In the **Details** tab, add values for the required *Code* (unique pipeline name) and *Description* fields. *Nextflow Version* and *Storage size* defaults to preassigned values.

First, we present the individual processes. Select **+Nextflow files > + Create** and label the file **split.nf**. Copy and paste the following definition.

```groovy
process split {
    container 'public.ecr.aws/lts/ubuntu:25.10'
    pod annotation: 'scheduler.illumina.com/presetSize', value: 'standard-small'
    cpus 1
    memory '512 MB'
    
    input:
    path x
    
    output:
    path("split.*.tsv")
    
    """
    split -a10 -d -l3 --numeric-suffixes=1 --additional-suffix .tsv ${x} split.
    """
    }
```

Next, select **+Create** and name the file **sort.nf**. Copy and paste the following definition.

```groovy
process sort {
    container 'public.ecr.aws/lts/ubuntu:25.10'
    pod annotation: 'scheduler.illumina.com/presetSize', value: 'standard-small'
    cpus 1
    memory '512 MB'
    
    input:
    path x
    
    output:
    path '*.sorted.tsv'
    
    """
    sort -gk1,1 $x > ${x.baseName}.sorted.tsv
    """
}
```

Select **+Create** again and label the file **merge.nf**. Copy and paste the following definition.

```groovy
process merge {
    container 'public.ecr.aws/lts/ubuntu:25.10'
    pod annotation: 'scheduler.illumina.com/presetSize', value: 'standard-small'
    cpus 1
    memory '512 MB'

    publishDir 'out', mode: 'symlink'
    
    input:
    path x
    
    output:
    path 'merged.tsv'
    
    """
    cat $x > merged.tsv
    """
}
```

Add the corresponding main.nf file by navigating to the **Nextflow files > main.nf** tab and copying and pasting the following definition.

```groovy
nextflow.enable.dsl=2
 
include { sort } from './sort.nf'
include { split } from './split.nf'
include { merge } from './merge.nf'
 
 
params.myinput = "test.test"
 
workflow {
    input_ch = Channel.fromPath(params.myinput)
    split(input_ch)
    sort(split.out.flatten())
    merge(sort.out.collect())
}
```

Here, the operators *flatten* and *collect* are used to transform the emitting channels. The *Flatten* operator transforms a channel in such a way that every item of type Collection or Array is flattened so that each single entry is emitted separately by the resulting channel. The collect operator collects all the items emitted by a channel to a List and return the resulting object as a sole emission.
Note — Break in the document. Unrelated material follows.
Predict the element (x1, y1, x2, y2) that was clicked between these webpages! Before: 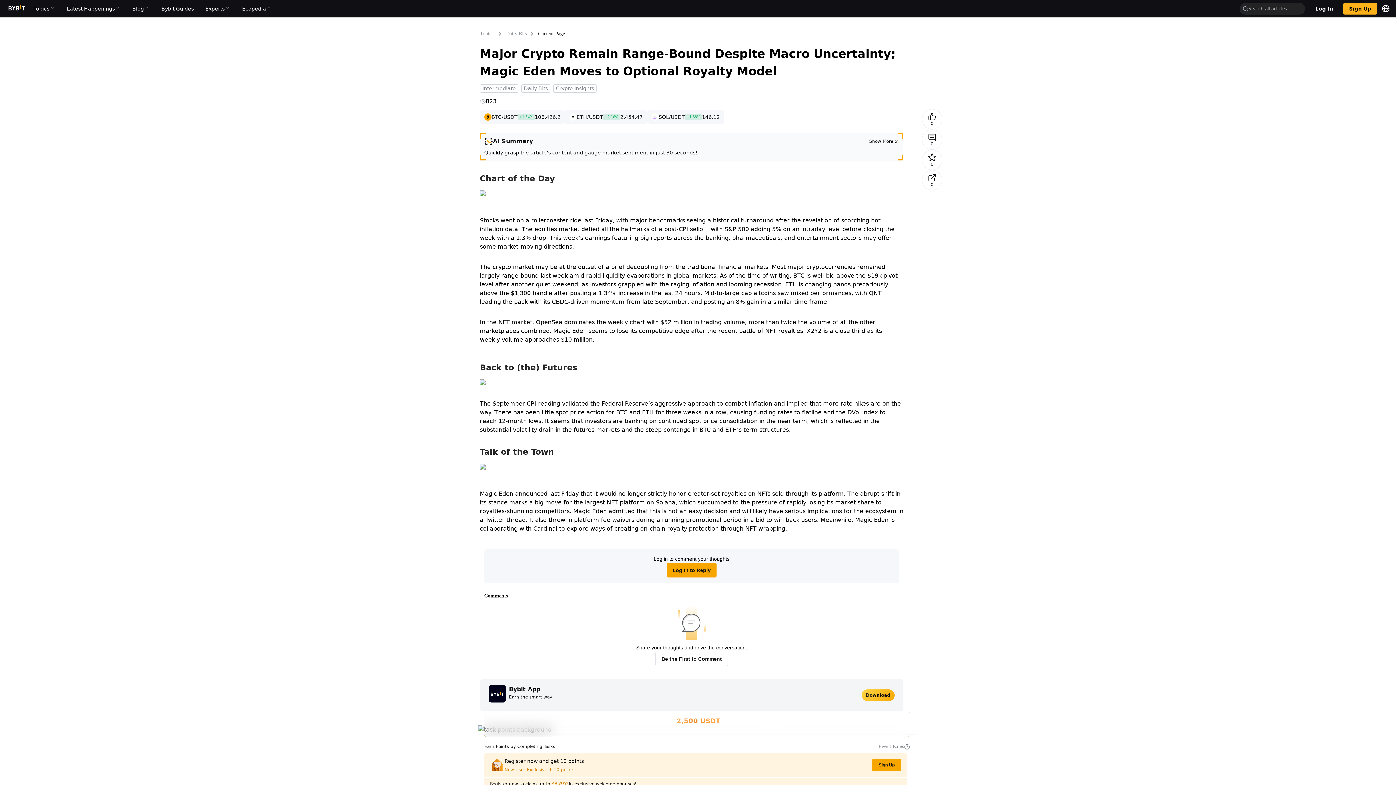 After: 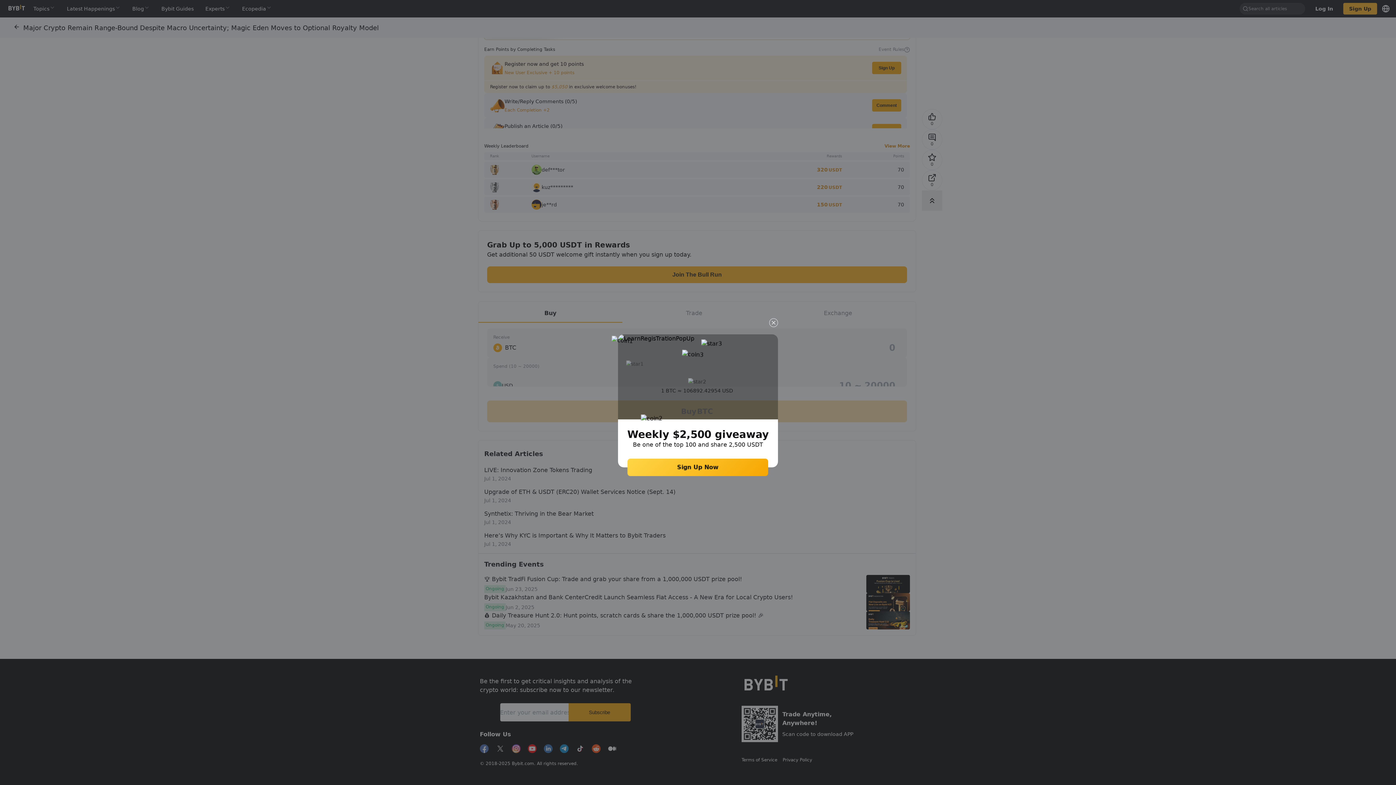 Action: bbox: (544, 744, 552, 753)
Finally, copy and paste the following XML configuration into the **XML Configuration** tab.

```xml
<?xml version="1.0" encoding="UTF-8" standalone="yes"?>
<pd:pipeline xmlns:pd="xsd://www.illumina.com/ica/cp/pipelinedefinition" code="" version="1.0">
    <pd:dataInputs>
        <pd:dataInput code="myinput" format="TSV" type="FILE" required="true" multiValue="false">
            <pd:label>myinput</pd:label>
            <pd:description></pd:description>
        </pd:dataInput>
    </pd:dataInputs>
    <pd:steps/>
</pd:pipeline>
```

Click the Generate button (at the bottom of the text editor) to preview the launch form fields.
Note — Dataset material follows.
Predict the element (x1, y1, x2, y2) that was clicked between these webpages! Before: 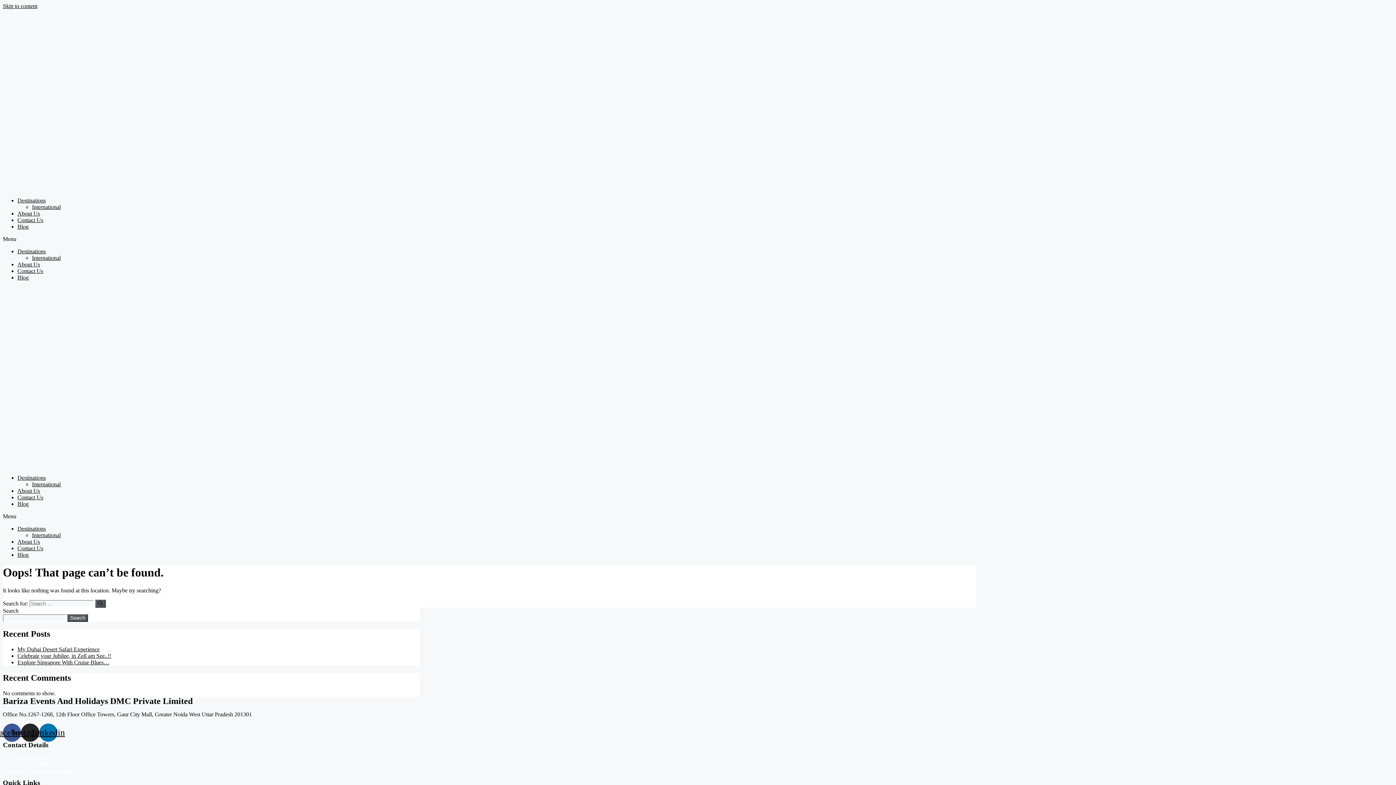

Click the **Save** button to save the changes.

## Running the pipeline

Go to the **Pipelines** page from the left navigation pane. Select the pipeline you just created and click **Start New Analysis**.
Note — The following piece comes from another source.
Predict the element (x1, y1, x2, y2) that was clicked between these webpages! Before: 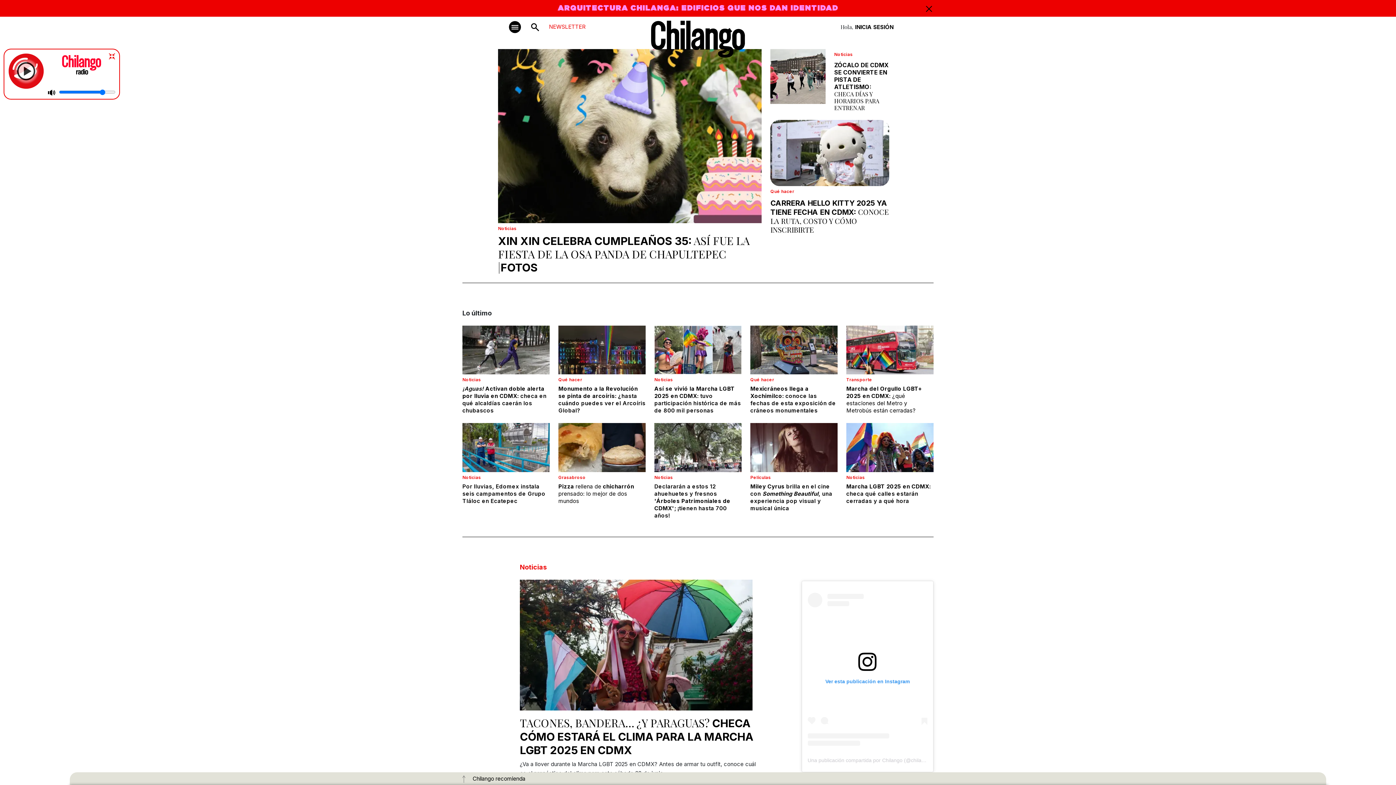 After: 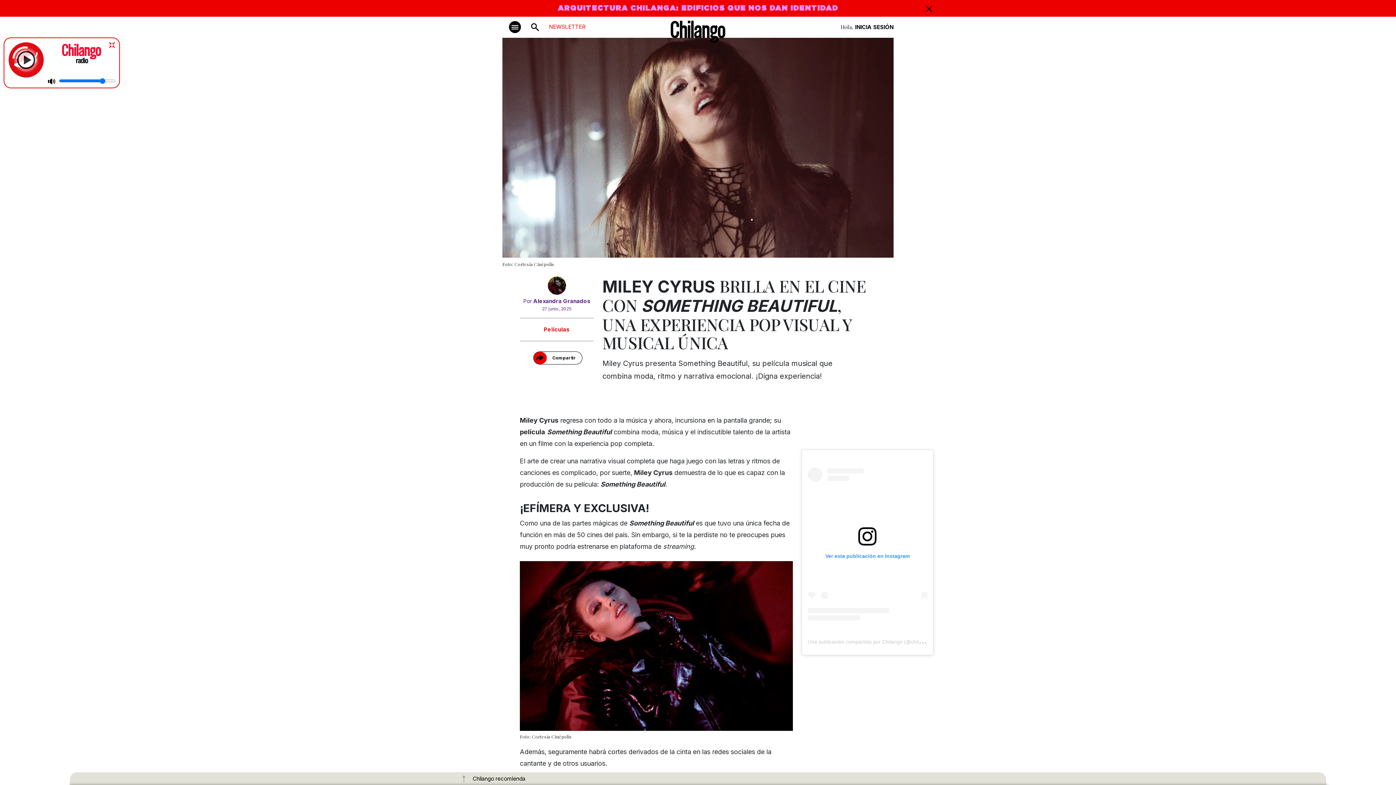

Fill in the required fields indicated by red "\*" sign and click on **Start** button. You can monitor the run from the **Analyses** page. Once the Status changes to Succeeded, you can click on the run to access the results page.

In **Projects > your\_project > Flow > Analyses > your\_analysis >** **Steps** you can see that the input file is split into multiple chunks, then these chunks are sorted and merged.